Dirac Research, the Sweden-based developer of the digital sound optimization technology—including the Dirac Live room-correction system used in pro and consumer gear from Arcam, Emotiva, Harman, Pioneer, Oppo, Theta Digital and others—says it will demonstrate a “breakthrough” in 3D audio for augmented and virtual reality at CES, which opens in Las Vegas in two weeks.
To make the AR/VR audio experience more realistic, the company’s Dynamic 3D Audio AR/VR platform uses patent-pending dynamic HRTFs (head-related transfer functions) that consider isolated movements of the head in relation to the torso, which is contrary to industry-standard HRTFs that assume the body and head always move in tandem.
“Simultaneous visual and aural immersion is the linchpin of a true virtual reality experience,” explained Dr. Mathias Johansson, founder and CEO of Dirac. “It’s what separates reality, experienced virtually, from an obvious representation of such. Until today, the limitations of the 3D audio technology used in VR/AR programming have prevented this true immersion from being created, rendering a gaming, entertainment, or educational VR experience that is fundamentally flawed…With Dynamic 3D Audio, these limitations no longer exist…
“If a phone rings to my left, its sound waves enter my left ear a fraction of a second before my right, and the sound bounces off my shoulders and head in various ways that allows my brain to localize the sound and instinctively rotate my head alone to face its source,” Johansson said, explaining how the development of dynamic HRTFs is central to achieving simultaneous visual and aural immersion. “The failure to accurately reproduce dynamic head movements in virtual reality is one of the reasons why existing 3D sound solutions don’t sound quite realistic.”

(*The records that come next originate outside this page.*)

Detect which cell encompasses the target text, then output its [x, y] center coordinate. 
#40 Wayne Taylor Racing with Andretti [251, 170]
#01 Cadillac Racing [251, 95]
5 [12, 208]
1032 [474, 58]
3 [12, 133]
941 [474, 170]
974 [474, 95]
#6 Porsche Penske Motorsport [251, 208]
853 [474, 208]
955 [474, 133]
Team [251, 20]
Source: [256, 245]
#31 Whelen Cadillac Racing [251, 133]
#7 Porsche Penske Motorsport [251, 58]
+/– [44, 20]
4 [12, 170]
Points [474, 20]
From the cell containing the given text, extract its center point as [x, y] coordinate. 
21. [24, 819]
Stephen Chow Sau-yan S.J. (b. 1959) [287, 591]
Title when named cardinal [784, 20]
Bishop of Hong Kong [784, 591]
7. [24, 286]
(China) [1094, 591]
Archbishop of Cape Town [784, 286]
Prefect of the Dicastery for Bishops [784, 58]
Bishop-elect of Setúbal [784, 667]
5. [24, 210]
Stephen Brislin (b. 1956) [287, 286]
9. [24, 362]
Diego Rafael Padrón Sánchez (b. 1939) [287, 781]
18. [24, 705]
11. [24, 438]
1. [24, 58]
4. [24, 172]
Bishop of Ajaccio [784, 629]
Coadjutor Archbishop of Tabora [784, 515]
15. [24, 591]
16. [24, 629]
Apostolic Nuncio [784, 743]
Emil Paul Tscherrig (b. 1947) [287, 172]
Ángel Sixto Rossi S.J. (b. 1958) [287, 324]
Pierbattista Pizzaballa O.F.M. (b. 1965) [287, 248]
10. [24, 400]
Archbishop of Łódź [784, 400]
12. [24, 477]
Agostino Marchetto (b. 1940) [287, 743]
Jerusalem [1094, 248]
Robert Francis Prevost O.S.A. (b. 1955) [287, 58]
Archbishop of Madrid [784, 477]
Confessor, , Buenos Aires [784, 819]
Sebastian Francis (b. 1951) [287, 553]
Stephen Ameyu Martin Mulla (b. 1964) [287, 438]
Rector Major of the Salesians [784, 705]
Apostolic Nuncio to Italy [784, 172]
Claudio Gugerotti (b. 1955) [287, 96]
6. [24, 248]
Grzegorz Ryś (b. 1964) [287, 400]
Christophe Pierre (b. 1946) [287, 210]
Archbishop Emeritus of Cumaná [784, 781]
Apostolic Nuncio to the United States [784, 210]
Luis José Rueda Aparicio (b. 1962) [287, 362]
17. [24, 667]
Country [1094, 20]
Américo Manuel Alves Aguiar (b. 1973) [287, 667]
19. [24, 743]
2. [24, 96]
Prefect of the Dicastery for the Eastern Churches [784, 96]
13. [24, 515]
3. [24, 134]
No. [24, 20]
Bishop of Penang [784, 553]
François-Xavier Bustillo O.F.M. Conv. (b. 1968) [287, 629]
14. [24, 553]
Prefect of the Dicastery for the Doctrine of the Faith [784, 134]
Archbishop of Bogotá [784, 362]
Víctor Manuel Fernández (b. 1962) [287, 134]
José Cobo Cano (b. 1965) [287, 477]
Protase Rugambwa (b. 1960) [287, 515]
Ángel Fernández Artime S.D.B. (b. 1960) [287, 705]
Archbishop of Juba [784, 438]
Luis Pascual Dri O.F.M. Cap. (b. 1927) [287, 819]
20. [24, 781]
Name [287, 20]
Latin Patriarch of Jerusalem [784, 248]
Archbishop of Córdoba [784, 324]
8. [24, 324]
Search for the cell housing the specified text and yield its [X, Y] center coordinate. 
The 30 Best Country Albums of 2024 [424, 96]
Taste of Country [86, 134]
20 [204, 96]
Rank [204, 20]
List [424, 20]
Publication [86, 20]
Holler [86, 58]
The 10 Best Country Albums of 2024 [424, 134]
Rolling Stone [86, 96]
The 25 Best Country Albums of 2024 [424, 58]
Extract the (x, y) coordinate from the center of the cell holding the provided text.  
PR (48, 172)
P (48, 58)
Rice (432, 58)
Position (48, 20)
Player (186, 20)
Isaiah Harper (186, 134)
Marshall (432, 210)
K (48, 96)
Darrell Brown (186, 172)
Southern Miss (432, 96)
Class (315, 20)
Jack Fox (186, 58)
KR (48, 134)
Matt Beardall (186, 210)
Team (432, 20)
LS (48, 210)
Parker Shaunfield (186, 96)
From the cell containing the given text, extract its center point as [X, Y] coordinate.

But the torso-head dilemma isn’t the only limitation addressed by Dirac’s Dynamic 3D Audio system. HRTFs are a function of how the ear perceives a particular sound from a point in space. Height, cranial proportions, and ear dimensions all play a role in one’s unique HRTF. To create a completely immersive 3D audio experience using the industry standard relies on using the “individualized” HRTF measurement of each listener—a time-consuming and laborious process that is ultimately impractical.
To overcome this roadblock, Dirac has developed an HRTF measurement process that is “exponentially more free from noise and error compared to existing approaches,” Johansson explained. When this measurement process is combined with dynamic HRTFs, “the benefits of individualization become virtually immaterial and ultimately obsolete,” he said.